What this task involves
Locate the line containing "The height and" in the entries below, then retype it and every later line exactly, leaving out pictures.
= = = =
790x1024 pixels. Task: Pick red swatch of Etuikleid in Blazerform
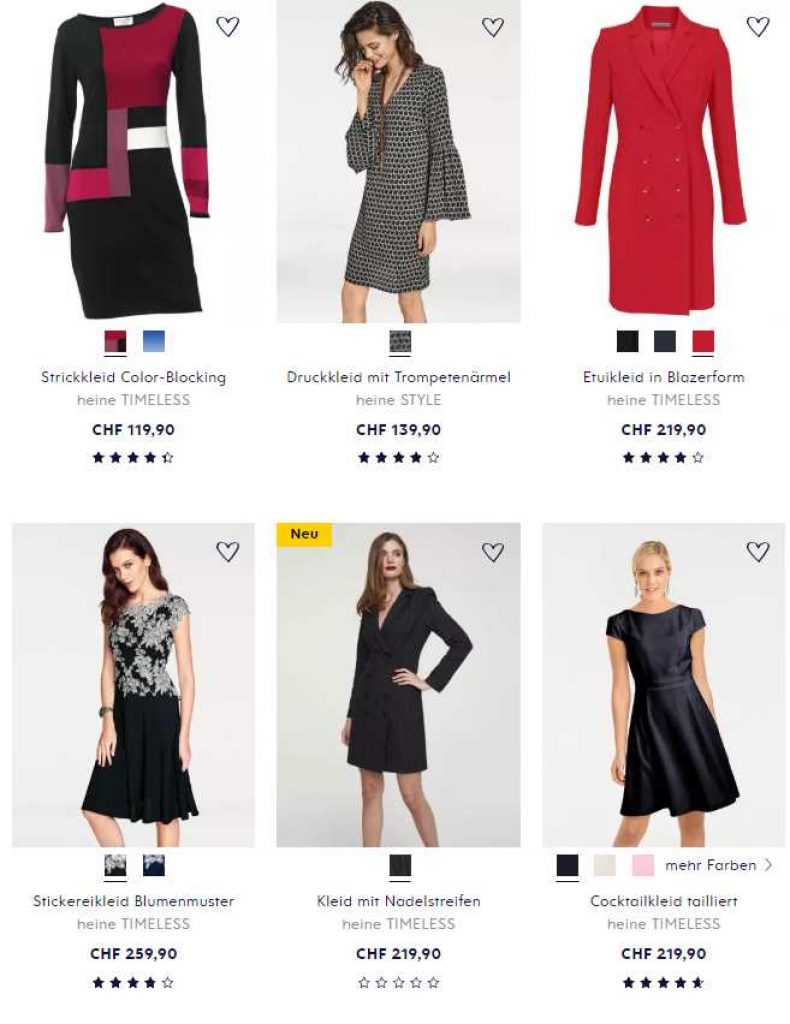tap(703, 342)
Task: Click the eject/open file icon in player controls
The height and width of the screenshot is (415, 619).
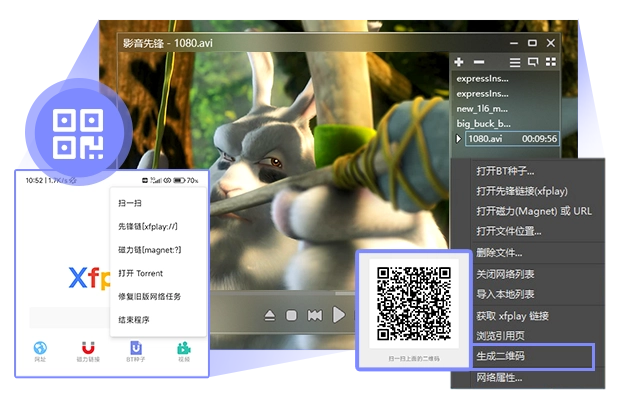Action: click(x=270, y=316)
= = = =
Reply
The height and width of the screenshot is (415, 619).
Action: click(x=270, y=316)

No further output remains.